Astana-21’de de barış çıkmadı. Tersine ortak sonuç bildirisinde İsrail’in Gazze’ye saldırıları kınanırken ve ateşkes çağrısı yer alırken Türkiye’nin Kuzey ve Doğu Suriye’ye saldırıları es geçildi
Rusya, İran ve Türkiye’nin katılımıyla Astana toplantılarının 21’incisi 24-25 Ocak 2024’te Kazakistan’ın başkenti Astana’da gerçekleşti. İkili ve heyetler arası görüşmeler sonrası Kazakistan Dışişleri Bakanı sonuç bildirgesini açıkladı.
Suriye’de birbirlerine karşı paramiliter güçleri kullandıkları halde masada farklı çıkarlarda uzalaşan Rusya, İran ve Türkiye 2011’den beri süren Suriye iç savaşının süreceğini Astana-21’de de gösterdiler.
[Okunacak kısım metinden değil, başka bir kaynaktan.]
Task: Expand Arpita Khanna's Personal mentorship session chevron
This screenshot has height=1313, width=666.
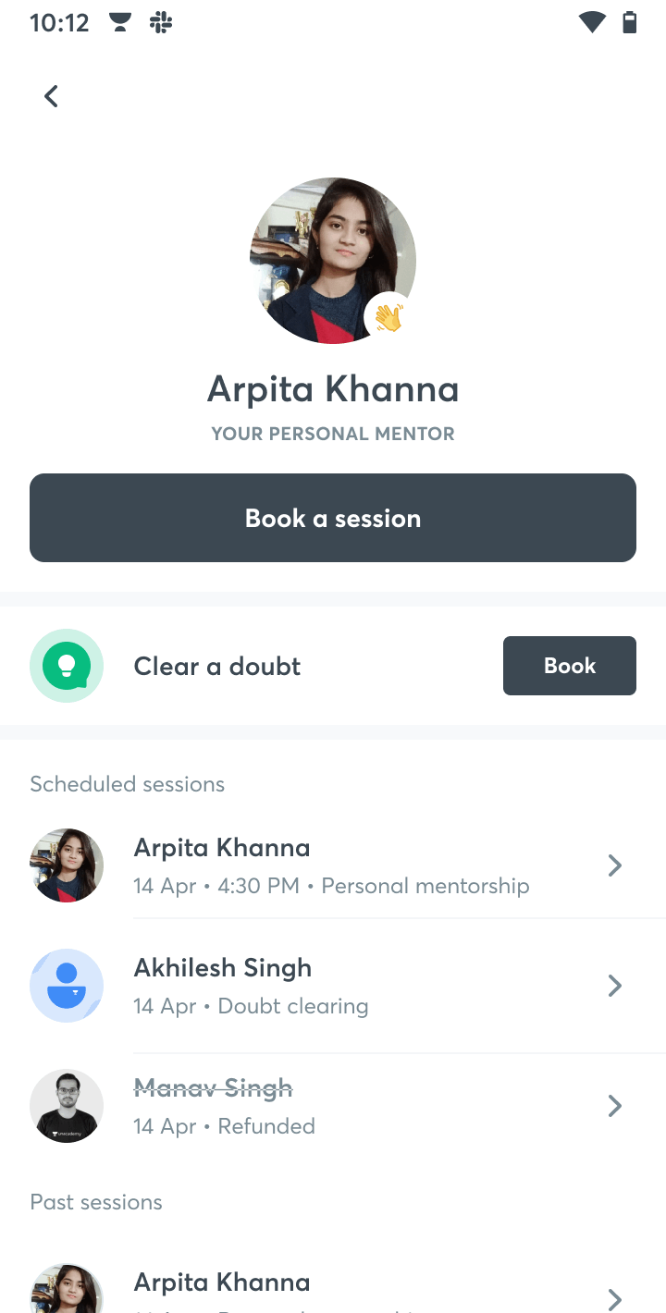Action: (x=614, y=865)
Astana-21’in sonuç bildirgesinde İsrail’in Gazze’ye saldırıları kınanırken ve ateşkes çağrısı yer alırken Türkiye’nin Kuzey ve Doğu Suriye’ye saldırıları ile İdlib, Cerablus, El Bab, Efrin, Serekaniye, Gire Spi’deki askeri güç ve SMO bulundurması görmezden gelindi. İsrail protesto edilirken Türkiye’nin Suriye’de hastane, elektirik santralleri, tahıl depoları, fabrikaları, petrol tesislerini bombalayıp milyonlarcaa kişiyi elektiriksiz ve susuz bırakmasına işaret edilmedi.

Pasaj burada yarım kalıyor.